Back to Course|System Design Interview Mastery: Scalable Architecture from Estimation to Production
Lab

Build a Collaborative Document Backend

45 min
Advanced
Unlimited free attempts

Instructions

In this lab, you will build a complete collaborative document editing backend in Python. You will implement CRDTs for conflict-free data merging, a WebSocket connection manager for real-time communication, a document manager for state coordination, and a presence system for tracking active users and cursor positions.

This is the architecture behind systems like Google Docs, Figma, and Notion.

Architecture Overview

Client A ──WebSocket──> Connection Manager ──> Message Handler
Client B ──WebSocket──>      |                      |
Client C ──WebSocket──>      |                      |
                             |                      v
                        Heartbeat &           Document Manager
                        Reconnection               |
                             |              ┌──────┼──────┐
                             v              v      v      v
                        Presence         G-Counter  LWW   Text CRDT
                        Tracker          PN-Counter  Reg   (RGA)

What You Will Build

You will implement 8 files that together form a working collaborative editing backend:

  1. server/crdt/counter.py — G-Counter and PN-Counter CRDTs with merge operations
  2. server/crdt/lww_register.py — Last-Writer-Wins Register with timestamp-based conflict resolution
  3. server/crdt/text_crdt.py — Text CRDT (RGA-based) supporting insert, delete, and concurrent editing
  4. server/document/document_manager.py — Document state management: apply operations, merge replicas, generate diffs
  5. server/websocket/connection_manager.py — WebSocket connection pool: connect, disconnect, heartbeat, broadcast
  6. server/websocket/message_handler.py — Message routing: parse incoming ops, apply to document, broadcast updates
  7. server/presence/presence_tracker.py — Presence system: track active users per document, cursor positions, idle detection
  8. server/main.py — Application entry: start server, handle connections, manage documents

Step-by-Step Guide

Step 1: Counter CRDTs (FILE 1)

Implement GCounter and PNCounter.
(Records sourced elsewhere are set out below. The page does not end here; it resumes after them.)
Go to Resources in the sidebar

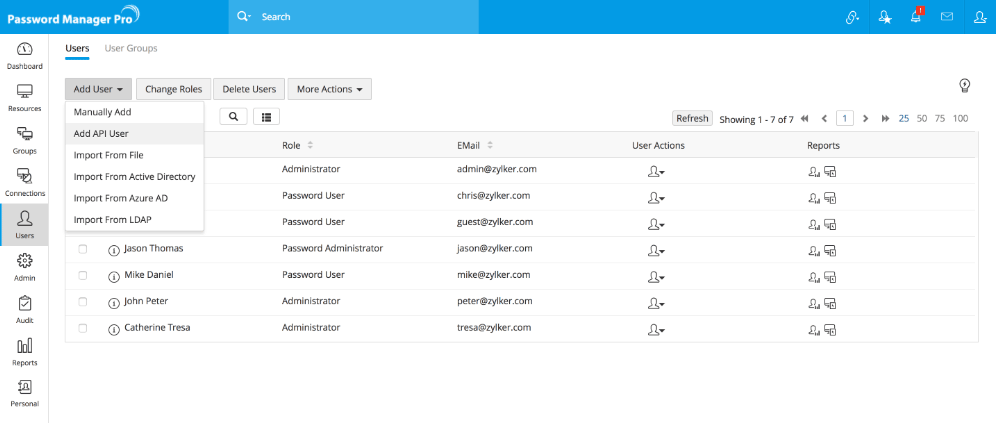[24, 97]
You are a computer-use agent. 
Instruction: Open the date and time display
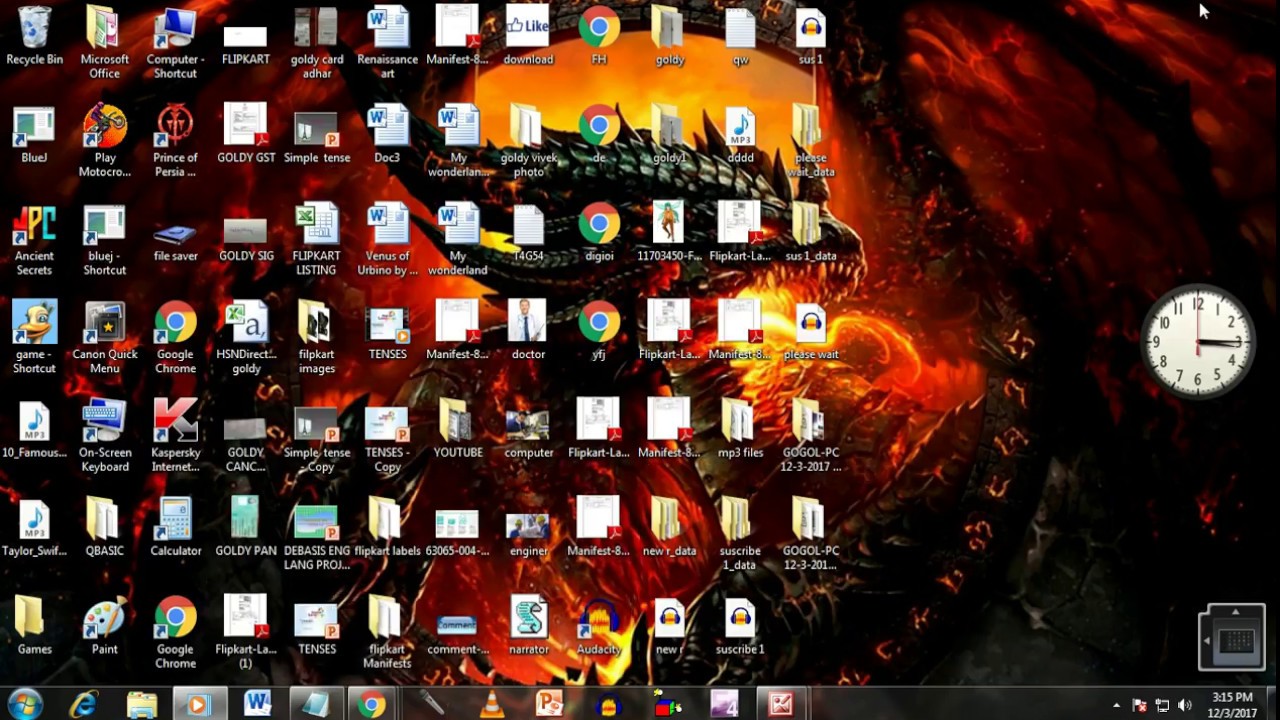pyautogui.click(x=1232, y=704)
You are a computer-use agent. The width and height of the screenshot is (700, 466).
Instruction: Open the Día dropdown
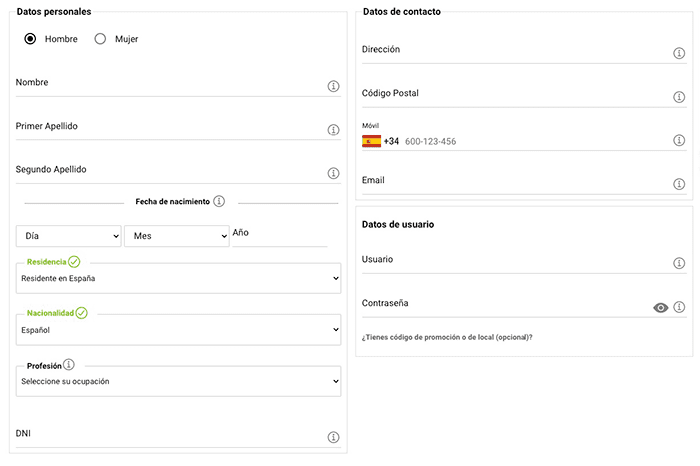click(68, 236)
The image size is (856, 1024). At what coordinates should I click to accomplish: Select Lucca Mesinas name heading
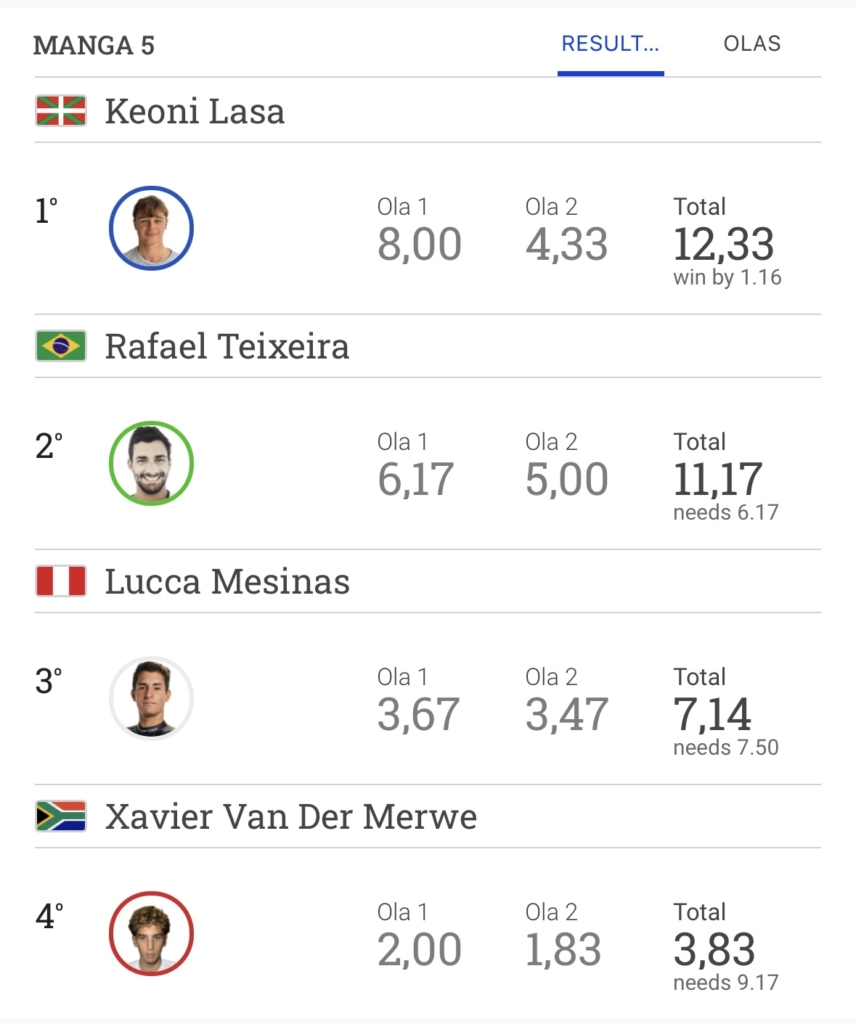(227, 581)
A G-Counter tracks a single counter per node. Its value is the sum of all counters. Merge takes the element-wise max. A PN-Counter uses two G-Counters — one for increments (p), one for decrements (n) — so the value is p.value() - n.value().

Key properties to maintain:

  • merge() is commutative: a.merge(b) produces the same state as b.merge(a)
  • merge() is idempotent: a.merge(b); a.merge(b) produces the same state as a single merge
  • The counter value is always eventually consistent after merge

Step 2: LWW-Register (FILE 2)

Implement a Last-Writer-Wins Register that stores a single value. When two writes conflict, the one with the higher timestamp wins. If timestamps are equal, use node ID as a deterministic tiebreaker (lexicographic comparison).

Step 3: Text CRDT (FILE 3)

Implement an RGA-based text CRDT. Each character is represented as a node with:

  • A unique ID: (node_id, sequence_number)
  • The character value
  • A reference to the node it was inserted after
  • A tombstone flag for deleted characters

Insert places a new character after a reference position. If two concurrent inserts target the same position, the one with the higher node ID comes first (deterministic ordering). Delete marks a character as a tombstone (it remains in the structure but is not visible).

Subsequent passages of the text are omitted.